Manche Bücher werden von der Kritik sehr positiv aufgenommen und erhalten diverse Preise. Doch nicht jeder Leser muss das nachvollziehen können. So erging es mir mit dem vielgepriesenen Debütroman von Ronya Othmann Die Sommer, der sich um den Syrienkrieg dreht. 

Leyla, Tochter einer deutschen Mutter und eines kurdischen Vaters, weiß nicht recht, ob sie eher deutsch oder kurdisch ist. Die Familie bricht jeden Sommer von Bayern aus auf und reist in das Dorf der Großeltern in Nordsyrien, nahe der Türkei.

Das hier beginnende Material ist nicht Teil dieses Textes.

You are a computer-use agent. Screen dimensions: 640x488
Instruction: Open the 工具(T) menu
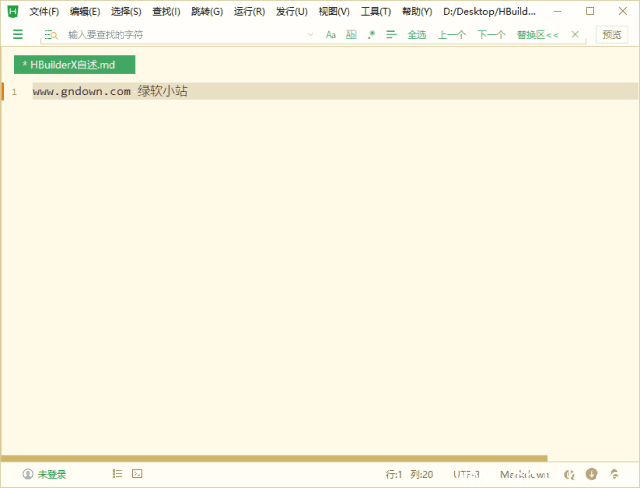(x=376, y=11)
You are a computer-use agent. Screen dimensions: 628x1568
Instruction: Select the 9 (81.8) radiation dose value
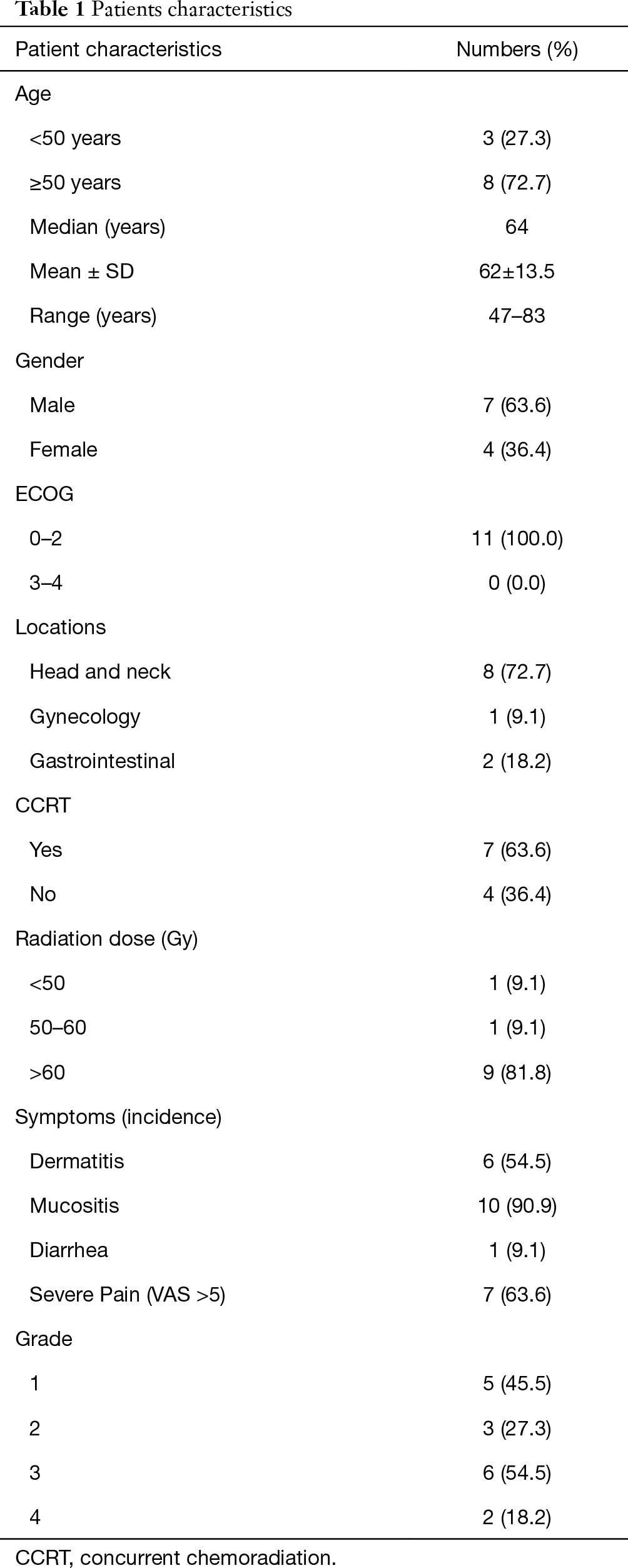[x=517, y=1073]
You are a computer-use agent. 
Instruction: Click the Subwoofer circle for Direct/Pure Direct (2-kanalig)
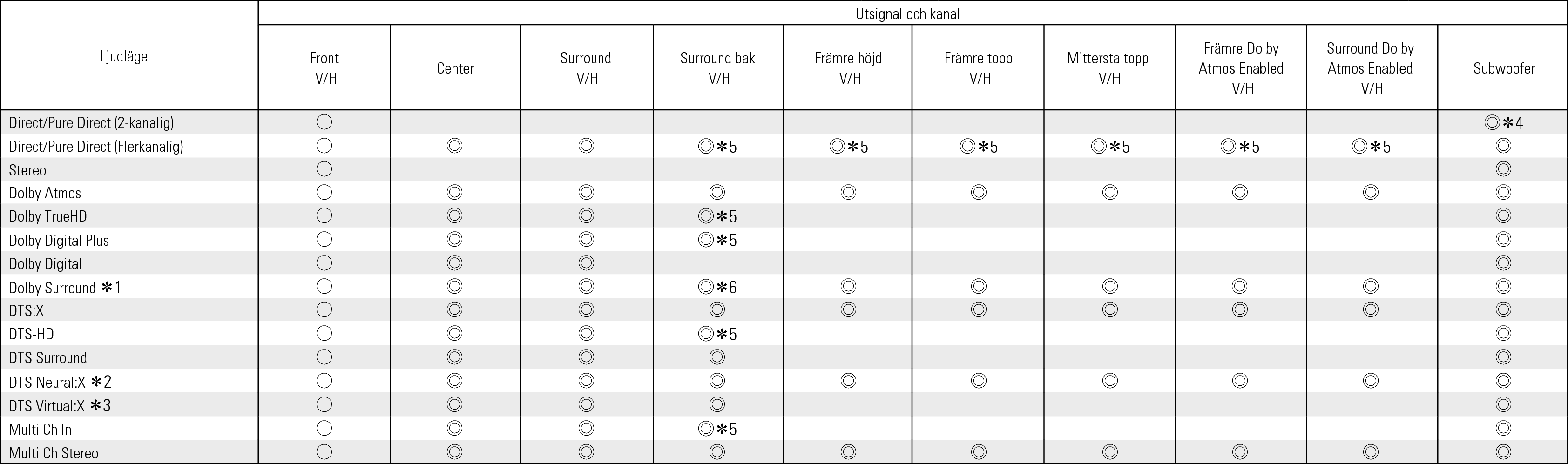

Je älter sie wird, umso stärker ist Leyla hin- und hergerissen zwischen ihrem Leben in Deutschland und den Eindrücken in den Sommern im Dorf. Auch die Vorstellung von ihrer Zukunft sind recht gespalten: In Deutschland steht nach ihrem Abitur ein Studium an, im Dorf wäre eine arrangierte Ehe der normale nächste Schritt.

Ronya Othmanns Buch ist nicht in Kapitel untergliedert und besteht aus vielen Fragmenten, die oft in einem Wechsel zwischen Kulturen und Zeiten stattfinden. Nicht nur das machte das Lesen dieses mehrfach ausgezeichneten Romans für mich mühsam, auch die Sprache ist sehr schlicht, eigenartig trocken und höhepunktlos. So fiel es mir oft schwer, mich in die Protagonistin hineinzuversetzen, die die Ereignisse um Assad voller Schrecken verfolgt und immer um ihre Familie bangt. Nur ihre Enttäuschung über ihr deutsches Umfeld, das den Ereignissen in Syrien aus ihrer Sicht viel zu wenig Beachtung schenkt, ist deutlich spür- und nachvollziehbar.

„Die Sommer“ scheint mir daher vor allem eine geeignete Lektüre zu sein für Menschen, die zwischen zwei Kulturen leben und damit hadern oder mit Kriegserlebnissen in ihrer Familie umgehen müssen.